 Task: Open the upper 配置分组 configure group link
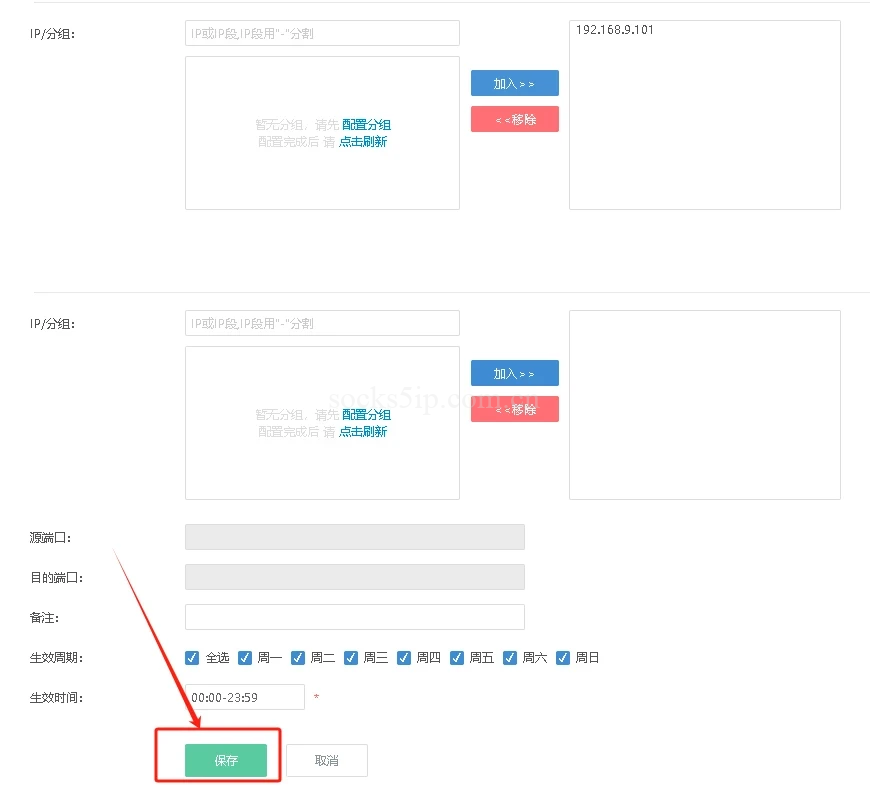[x=366, y=125]
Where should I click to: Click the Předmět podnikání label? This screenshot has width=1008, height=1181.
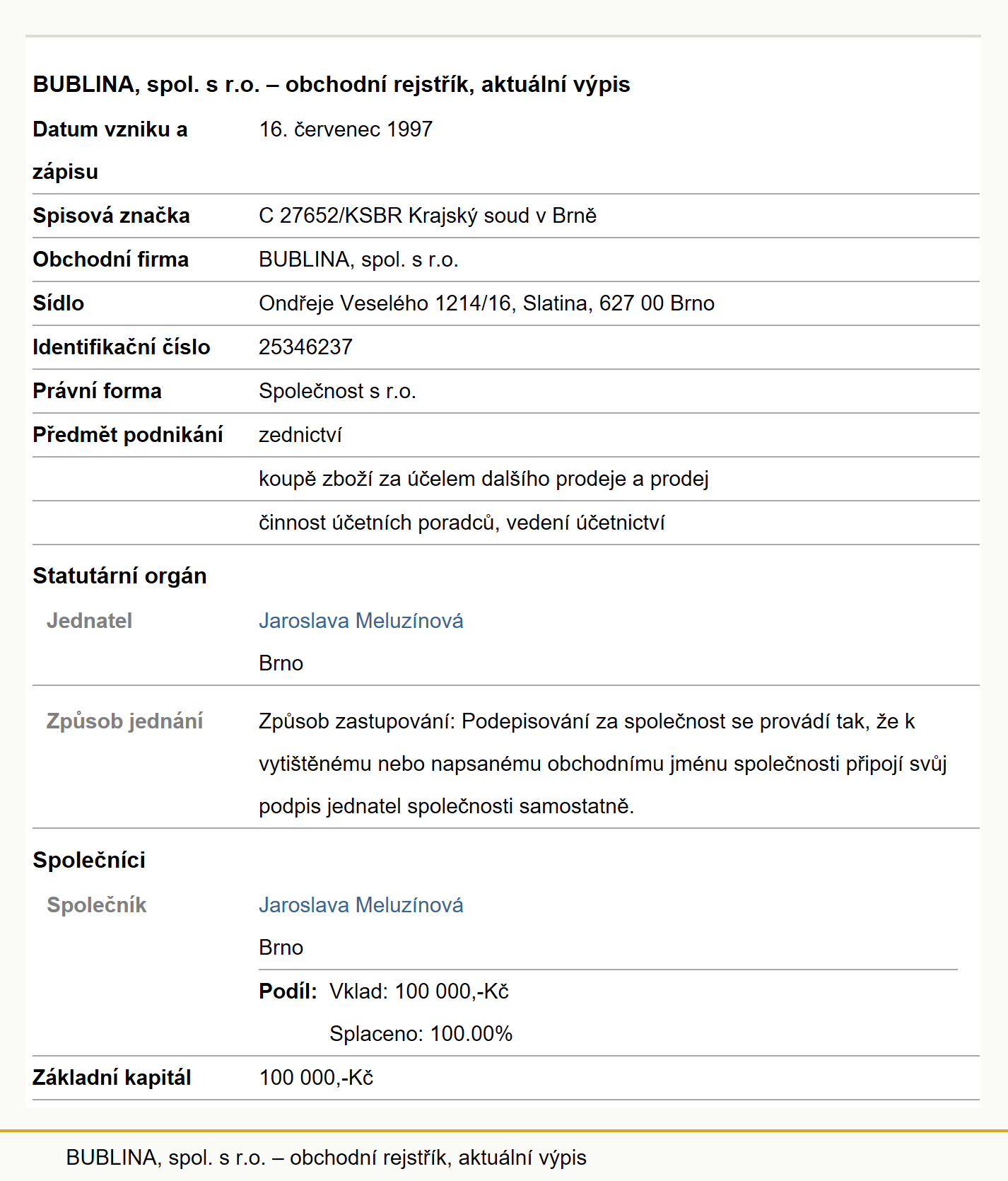pyautogui.click(x=128, y=435)
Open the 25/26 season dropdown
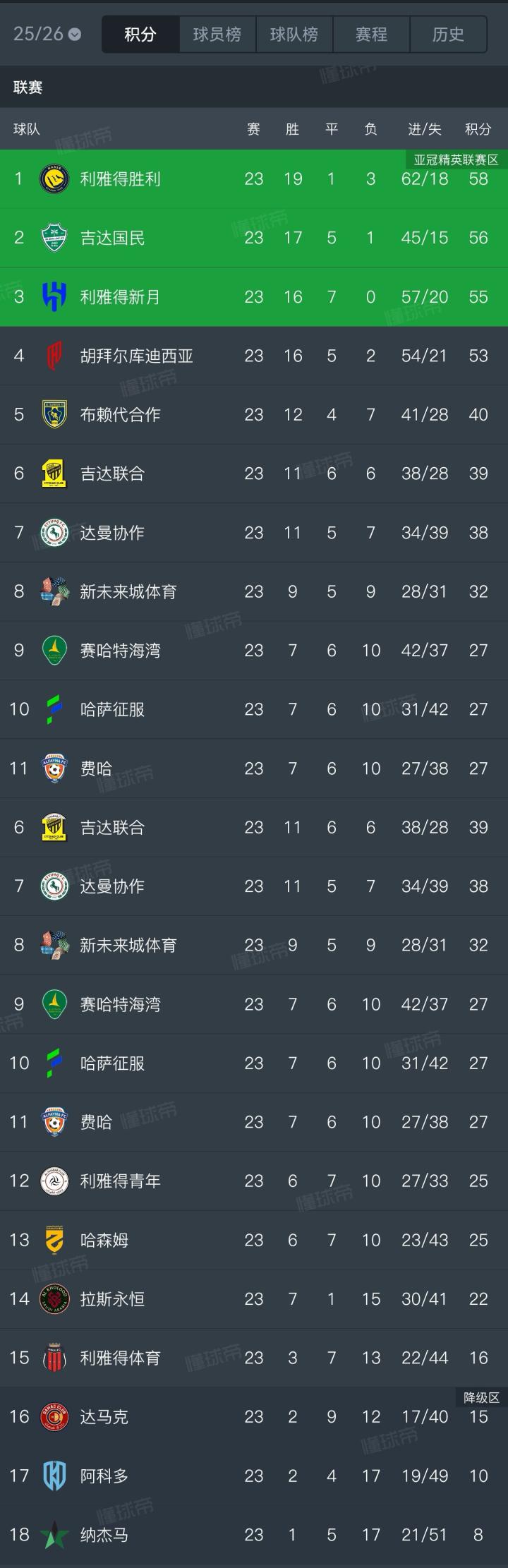This screenshot has height=1568, width=508. pyautogui.click(x=47, y=34)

## WHAT YOU SHOULD DO
The data above is to be printed exactly, all of it, except for the pictures.

## ANSWER SECTION
 Task: Open the upper 配置分组 configure group link
[x=366, y=125]
Where should I click to: Click the Předmět podnikání label? This screenshot has width=1008, height=1181.
pyautogui.click(x=128, y=435)
Open the 25/26 season dropdown
This screenshot has height=1568, width=508. pyautogui.click(x=47, y=34)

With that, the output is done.